Should I Go Public?
Millions of us have had some type of interaction with ETs or UFOs. Many of us have told friends or family and a much smaller percentage have gone public with our experiences. For each step towards disclosure of our experiences there is a price to be paid.
When we tell the people in our lives about our interactions the reactions can be predicted. The main categories are; laughter caused by uncomfortable disbelief, avoidance and argument or amazement and the need for more information.

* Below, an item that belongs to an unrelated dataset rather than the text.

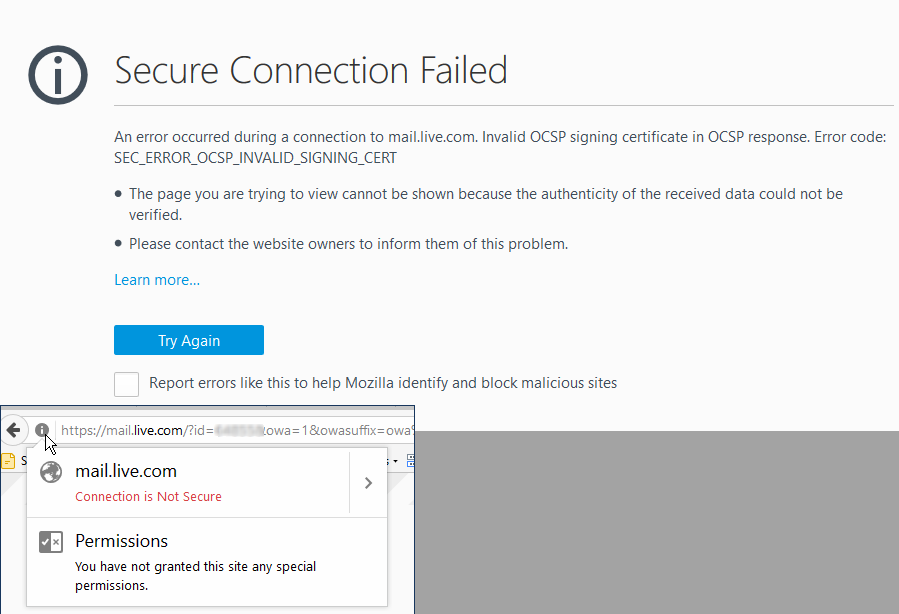Click the permissions description text in popup

[x=196, y=576]
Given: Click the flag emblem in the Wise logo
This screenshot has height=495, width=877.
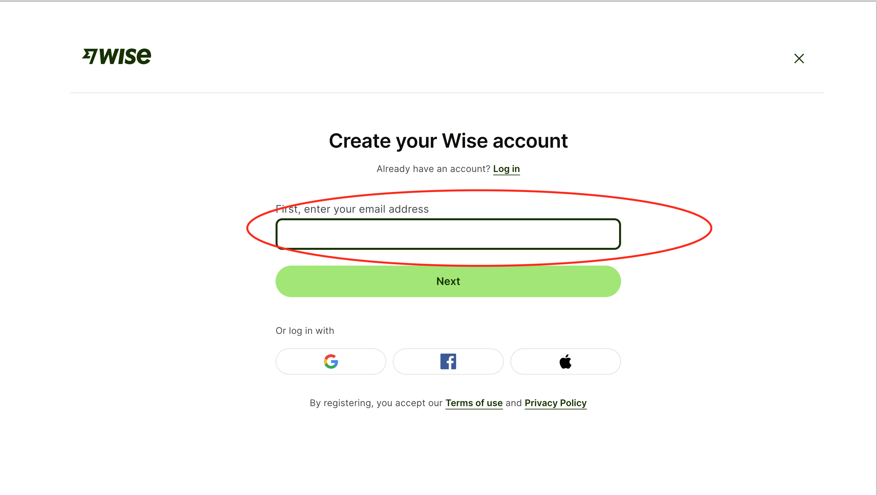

If we know the people we are confiding in well it’s usually possible to guess or even know which reaction we will receive. Sometimes however our story takes on a life of it’s own being passed from person to person until it reaches the wrong people. People who will think less of us because they cannot accept into their reality that what we have seen or experienced is possible. When that happens unfortunately there may be a price to pay beyond the endurance of nervous laughter. For those in a public or professional role the rumors alone can cause damage. It is no wonder so many of the researchers and “out” abductees are older, these are the people who are at the end of their first career and they have no one to answer to, no more job interviews or background checks to go through.
Internet & Social Media
The internet is a big place and a very small place at the same time. Unless someone is looking for you the chances of them finding you are slim. But more people than you might think WILL look for you. Co-workers, employers or prospective employers, people you meet online or in real life social situations even relatives and spouses may do a quick search on occasion.
For those who have not shared their experiences in real life I suggest not doing so with your own name on the internet unless you have thought it through. Once there is a tie between you and the UFO-ET topics it can be impossible to erase. I understand completely the need for support after the interactions but how you handle your identity as you seek support and information should be a choice not an over-sight.

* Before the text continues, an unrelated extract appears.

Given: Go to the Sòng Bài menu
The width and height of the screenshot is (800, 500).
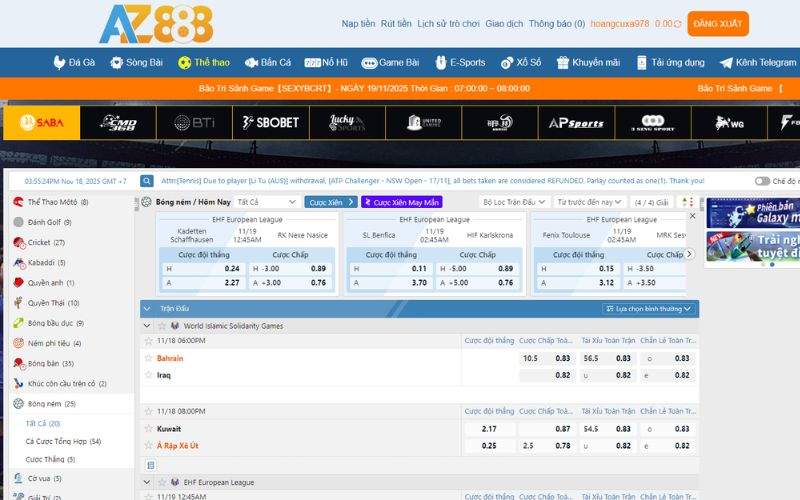Looking at the screenshot, I should pyautogui.click(x=137, y=62).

I applaud those who dive in using their real name and true identity, but I also applaud those who think things through and decide to use an alias. The need to protect ourselves until disclosure happens is just a fact in many cases. An email account on a different server (meaning if you have a gmail account use yahoo for your alias email) and name you will use for everything UFO/ET is a good way to handle it.
Pictures however can be an issue. With the copyright infringement tools for artists to find their art being abused anyone can track or search for your pictures. So if your John Smith gmail has EVER had your picture associated with it don’t use the same picture for your alias.